I was uncertain which forum to post this under as it is somewhat of a hybrid: lapping log, hardware review, minor case mod and general pictorial. I hope that you find this as interesting as I did.

This was my first time lapping a HS or CPU, so for the veterans please don’t be too harsh, but please do say what's on your mind. All recommendations, advice and input are warmly welcomed for my future endeavors.

Here are some pics of the boxed items, the HS and the CPU prior to the install


Size: The top coin is a US Quarter, the bottom is a Sterling Pound

First: It is my recommendation that when using a Dremel or similar tool that you wear eye-protection. I like having depth perception (I used lightly shaded sun glasses). Additionally, I would wear a mask of some kind. I did not have one so I used a T-shirt. Some of the cutting, sanding and grinding segments produced a lot of fine dust (both plastic and copper). I don’t need that crap in my lungs, neither do any of you. Okay, "Mother may I..." stuff aside..

Tools that I used

•Sandpaper (600, 800, 1000, 1200, 1500, 2000, and 2500) I purchased the 600 and 800 after taking the pics, so they are not part of the visuals.

•Canned air (this was very useful – almost indispensable, I’m glad that I had some handy)
•Basic PC tool kit
•Anti-static measures
•Safety gear for the eyes and lungs
•Patience and a steady hand

Surface: Make sure that the surface that you are using is flat.

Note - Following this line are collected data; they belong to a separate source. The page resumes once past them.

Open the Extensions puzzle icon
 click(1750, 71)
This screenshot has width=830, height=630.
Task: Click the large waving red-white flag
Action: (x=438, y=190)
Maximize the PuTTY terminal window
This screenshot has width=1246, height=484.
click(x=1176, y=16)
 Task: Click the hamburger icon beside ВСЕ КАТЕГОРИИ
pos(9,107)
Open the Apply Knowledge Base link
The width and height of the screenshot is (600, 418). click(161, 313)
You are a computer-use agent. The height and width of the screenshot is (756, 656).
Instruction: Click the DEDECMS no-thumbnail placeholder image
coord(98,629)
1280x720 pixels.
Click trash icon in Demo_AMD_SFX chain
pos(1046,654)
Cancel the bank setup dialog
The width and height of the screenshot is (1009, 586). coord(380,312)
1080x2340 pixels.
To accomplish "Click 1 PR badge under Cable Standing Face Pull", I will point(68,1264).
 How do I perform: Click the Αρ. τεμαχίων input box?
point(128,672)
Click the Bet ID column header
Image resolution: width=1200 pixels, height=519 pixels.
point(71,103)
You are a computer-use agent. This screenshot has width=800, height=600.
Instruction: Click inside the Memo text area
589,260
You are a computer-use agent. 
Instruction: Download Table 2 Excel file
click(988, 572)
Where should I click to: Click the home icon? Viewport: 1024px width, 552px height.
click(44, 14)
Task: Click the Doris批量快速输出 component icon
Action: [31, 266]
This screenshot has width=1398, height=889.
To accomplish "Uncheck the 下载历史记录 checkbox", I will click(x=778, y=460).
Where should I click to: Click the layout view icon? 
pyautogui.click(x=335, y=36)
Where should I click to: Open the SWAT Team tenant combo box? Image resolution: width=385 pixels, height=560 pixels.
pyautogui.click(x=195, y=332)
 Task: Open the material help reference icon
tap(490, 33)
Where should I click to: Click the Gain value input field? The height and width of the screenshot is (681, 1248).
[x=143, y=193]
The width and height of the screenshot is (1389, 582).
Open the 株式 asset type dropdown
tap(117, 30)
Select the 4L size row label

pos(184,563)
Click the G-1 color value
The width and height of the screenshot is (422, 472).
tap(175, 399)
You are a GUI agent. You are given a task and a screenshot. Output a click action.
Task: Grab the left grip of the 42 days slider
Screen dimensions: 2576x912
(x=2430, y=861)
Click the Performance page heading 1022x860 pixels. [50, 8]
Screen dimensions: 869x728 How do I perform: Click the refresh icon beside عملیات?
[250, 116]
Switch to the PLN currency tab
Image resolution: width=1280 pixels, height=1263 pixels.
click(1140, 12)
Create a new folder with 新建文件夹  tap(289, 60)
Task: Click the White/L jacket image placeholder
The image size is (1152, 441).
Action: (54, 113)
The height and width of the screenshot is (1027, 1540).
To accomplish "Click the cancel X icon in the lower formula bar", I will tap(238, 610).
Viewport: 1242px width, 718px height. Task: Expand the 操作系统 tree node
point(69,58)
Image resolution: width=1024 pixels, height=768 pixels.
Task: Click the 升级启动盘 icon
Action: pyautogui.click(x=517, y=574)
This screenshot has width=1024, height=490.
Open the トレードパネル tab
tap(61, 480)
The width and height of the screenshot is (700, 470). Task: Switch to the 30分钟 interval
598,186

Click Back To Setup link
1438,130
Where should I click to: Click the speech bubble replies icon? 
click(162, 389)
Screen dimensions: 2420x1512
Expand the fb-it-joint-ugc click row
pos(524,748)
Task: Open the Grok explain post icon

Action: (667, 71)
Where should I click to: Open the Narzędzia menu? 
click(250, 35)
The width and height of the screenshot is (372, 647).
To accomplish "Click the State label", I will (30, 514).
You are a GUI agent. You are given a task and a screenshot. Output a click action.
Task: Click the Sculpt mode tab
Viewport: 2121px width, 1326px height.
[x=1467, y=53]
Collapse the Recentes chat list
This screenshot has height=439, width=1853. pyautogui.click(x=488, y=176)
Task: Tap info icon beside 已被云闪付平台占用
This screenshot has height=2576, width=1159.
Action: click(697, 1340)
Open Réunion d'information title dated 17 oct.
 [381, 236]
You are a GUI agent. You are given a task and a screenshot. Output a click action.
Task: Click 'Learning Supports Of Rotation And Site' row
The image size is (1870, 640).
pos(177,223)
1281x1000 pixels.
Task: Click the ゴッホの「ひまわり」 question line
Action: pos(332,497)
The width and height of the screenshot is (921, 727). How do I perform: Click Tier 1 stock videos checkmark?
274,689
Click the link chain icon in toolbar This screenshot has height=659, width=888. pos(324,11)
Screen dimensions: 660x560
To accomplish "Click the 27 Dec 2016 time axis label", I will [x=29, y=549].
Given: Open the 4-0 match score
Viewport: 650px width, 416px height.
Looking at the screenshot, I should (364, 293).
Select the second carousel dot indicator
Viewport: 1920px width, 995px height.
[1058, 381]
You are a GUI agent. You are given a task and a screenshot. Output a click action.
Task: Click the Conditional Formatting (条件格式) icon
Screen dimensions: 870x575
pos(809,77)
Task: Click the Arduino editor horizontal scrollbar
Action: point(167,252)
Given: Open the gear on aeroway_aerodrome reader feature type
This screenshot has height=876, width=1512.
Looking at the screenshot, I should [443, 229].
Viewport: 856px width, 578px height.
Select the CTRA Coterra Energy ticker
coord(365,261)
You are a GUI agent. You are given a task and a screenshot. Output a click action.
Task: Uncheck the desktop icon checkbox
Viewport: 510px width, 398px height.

You will notice in my pics that the mirror is off to the side of the round table. The seam in the middle of the table where the leaf is inserted was causing the minutest rocking motion as the HS traveled over it. Not good.

To water or not: I went with dry. I tried it briefly with water, but did not see a performance difference, and it was messy (probably just me). The water did however prevent the copper powder from becoming airborne. Still, I went with dry and a makeshift mask.

Pressure: I only placed mild pressure at 600 and 800. For all higher grits I allowed the weight of the HS to do the work. When lapping the CPU I just let it glide over the sandpaper while applying a very small amount of pressure.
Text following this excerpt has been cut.